Stored data entries
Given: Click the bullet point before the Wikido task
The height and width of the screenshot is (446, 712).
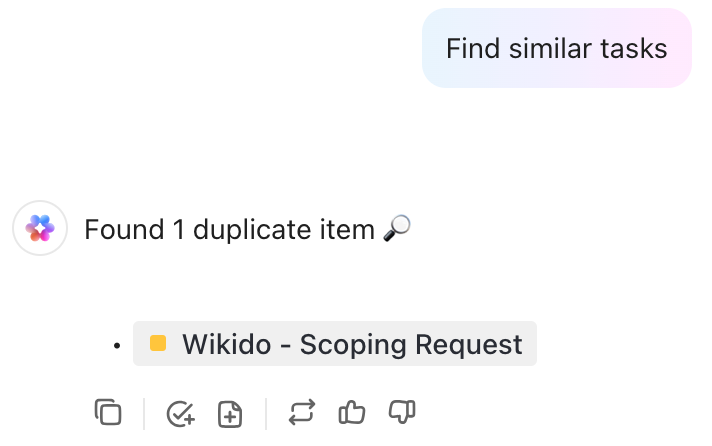Looking at the screenshot, I should (x=117, y=346).
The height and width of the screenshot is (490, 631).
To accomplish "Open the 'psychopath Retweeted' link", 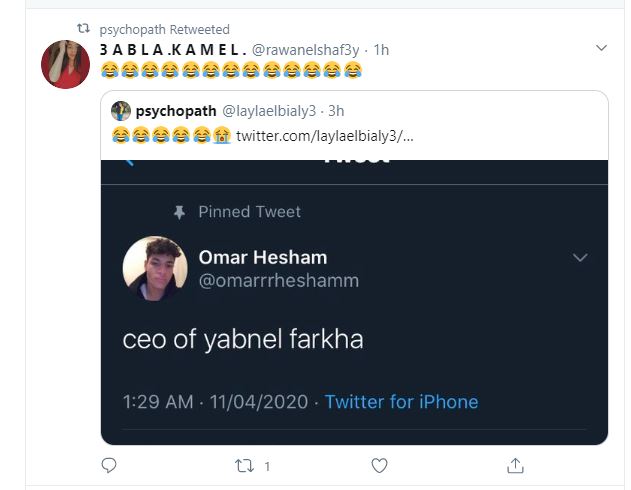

[THE TASK]:
Excluding pictures, copy exactly the lines from the line containing "The height and width of the screenshot is (446, 712)." through the last line of the data, inclusive.

[RESULT OF THIS EXERCISE]:
The height and width of the screenshot is (446, 712).
Looking at the screenshot, I should (x=117, y=346).
The height and width of the screenshot is (490, 631).
To accomplish "Open the 'psychopath Retweeted' link", 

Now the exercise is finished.